Vaidyanathan Subramanian, Abraham Kottarathil Abraham, Singh Gurpreet, Soni Bakul, Hughes Peter
Regional Spinal Injuries Centre, Southport and Formby District General Hospital, Town Lane, Southport PR8 6PN, UK.
Department of Renal Medicine, Southport and Formby District General Hospital, Town Lane, Southport PR8 6PN, UK.
Patient Saf Surg. 2014 Jun 9;8:25. doi: 10.1186/1754-9493-8-25. eCollection 2014.
Spinal cord injury patients may develop proteinuria as a result of glomerulosclerosis due to urosepsis, hydronephrosis, vesicoureteric reflux, and renal calculi. Proteinuria in turn contributes to progression of kidney disease. We report one paraplegic and two tetraplegic patients, who developed recurrent urine infections, urinary calculi, and hydronephrosis. These patients required several urological procedures (nephrostomy, cystoscopy and ureteric stenting, ureteroscopy and lithotripsy, extracorporeal shock wave lithotripsy). These patients had not received antimuscarinic drugs nor had they undergone video-urodynamics. Proteinuria was detected only at a late stage, as testing for proteinuria was not performed during follow-up visits. Urine electrophoresis showed no monoclonal bands in any; Serum glomerular basement membrane antibody screen was negative. Serum neutrophil cytoplasmic antibodies screen by fluorescence was negative. All patients were prescribed Ramipril 2.5 mg daily and there was no further deterioration of renal function. Spinal cord injury patients, who did not receive antimuscarinic drugs to reduce intravesical pressure, are at high risk for developing reflux nephropathy. When such patients develop glomerulosclerosis due to recurrent urosepsis, renal calculi, or hydronephrosis, risk of proteinuria is increased further.

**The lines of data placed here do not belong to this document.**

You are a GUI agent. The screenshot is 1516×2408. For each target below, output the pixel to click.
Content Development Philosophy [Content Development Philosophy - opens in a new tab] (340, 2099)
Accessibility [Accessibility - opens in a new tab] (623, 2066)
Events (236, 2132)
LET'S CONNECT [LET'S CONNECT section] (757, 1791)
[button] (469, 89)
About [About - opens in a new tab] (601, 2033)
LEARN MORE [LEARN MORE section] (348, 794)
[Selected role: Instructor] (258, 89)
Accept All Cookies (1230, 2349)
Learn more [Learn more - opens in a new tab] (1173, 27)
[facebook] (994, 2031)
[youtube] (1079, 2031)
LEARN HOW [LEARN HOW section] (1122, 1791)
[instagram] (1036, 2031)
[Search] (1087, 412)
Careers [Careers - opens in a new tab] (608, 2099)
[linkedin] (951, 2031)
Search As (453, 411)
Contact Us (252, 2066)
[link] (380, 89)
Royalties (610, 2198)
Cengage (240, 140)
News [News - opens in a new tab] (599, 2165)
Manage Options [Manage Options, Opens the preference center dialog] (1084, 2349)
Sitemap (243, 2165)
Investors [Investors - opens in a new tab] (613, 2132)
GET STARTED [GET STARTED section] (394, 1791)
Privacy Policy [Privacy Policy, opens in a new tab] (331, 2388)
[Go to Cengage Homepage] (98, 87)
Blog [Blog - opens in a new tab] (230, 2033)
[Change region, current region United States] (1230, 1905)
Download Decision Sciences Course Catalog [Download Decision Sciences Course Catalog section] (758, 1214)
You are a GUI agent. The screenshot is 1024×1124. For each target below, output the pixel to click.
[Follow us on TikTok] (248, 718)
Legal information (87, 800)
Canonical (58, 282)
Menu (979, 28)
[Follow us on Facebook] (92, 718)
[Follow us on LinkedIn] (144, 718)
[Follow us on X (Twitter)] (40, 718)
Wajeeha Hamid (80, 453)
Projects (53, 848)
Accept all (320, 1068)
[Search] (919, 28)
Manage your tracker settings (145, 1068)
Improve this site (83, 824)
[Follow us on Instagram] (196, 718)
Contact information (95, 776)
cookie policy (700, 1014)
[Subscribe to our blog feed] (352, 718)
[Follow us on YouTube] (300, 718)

(1) Screening for proteinuria should be performed regularly in the 'at-risk' patients. (2) In the absence of other renal diseases causing proteinuria, spinal cord injury patients with significant proteinuria may be prescribed angiotensin-converting enzyme inhibitor or angiotensin-II receptor antagonist to slow progression of chronic renal disease and reduce the risk of cardiovascular mortality.
脊髓损伤患者可能因泌尿道感染、肾积水、膀胱输尿管反流和肾结石导致肾小球硬化而出现蛋白尿。蛋白尿反过来又会促使肾脏疾病进展。我们报告了1例截瘫患者和2例四肢瘫患者,他们出现了反复的尿液感染、尿路结石和肾积水。这些患者需要进行多次泌尿外科手术(肾造瘘术、膀胱镜检查和输尿管支架置入术、输尿管镜检查和碎石术、体外冲击波碎石术)。这些患者未接受抗胆碱能药物治疗,也未进行影像尿动力学检查。蛋白尿仅在晚期才被检测到,因为随访期间未进行蛋白尿检测。尿液电泳在任何患者中均未显示单克隆条带;血清肾小球基底膜抗体筛查为阴性。血清中性粒细胞胞浆抗体荧光筛查为阴性。所有患者均每日服用2.5毫克雷米普利,肾功能未进一步恶化。未接受抗胆碱能药物以降低膀胱内压的脊髓损伤患者发生反流性肾病的风险很高。当此类患者因反复泌尿道感染、肾结石或肾积水而发生肾小球硬化时,蛋白尿风险会进一步增加。
(1)应定期对“高危”患者进行蛋白尿筛查。(2)在没有其他导致蛋白尿的肾脏疾病的情况下,有明显蛋白尿的脊髓损伤患者可使用血管紧张素转换酶抑制剂或血管紧张素II受体拮抗剂,以减缓慢性肾病进展并降低心血管死亡风险。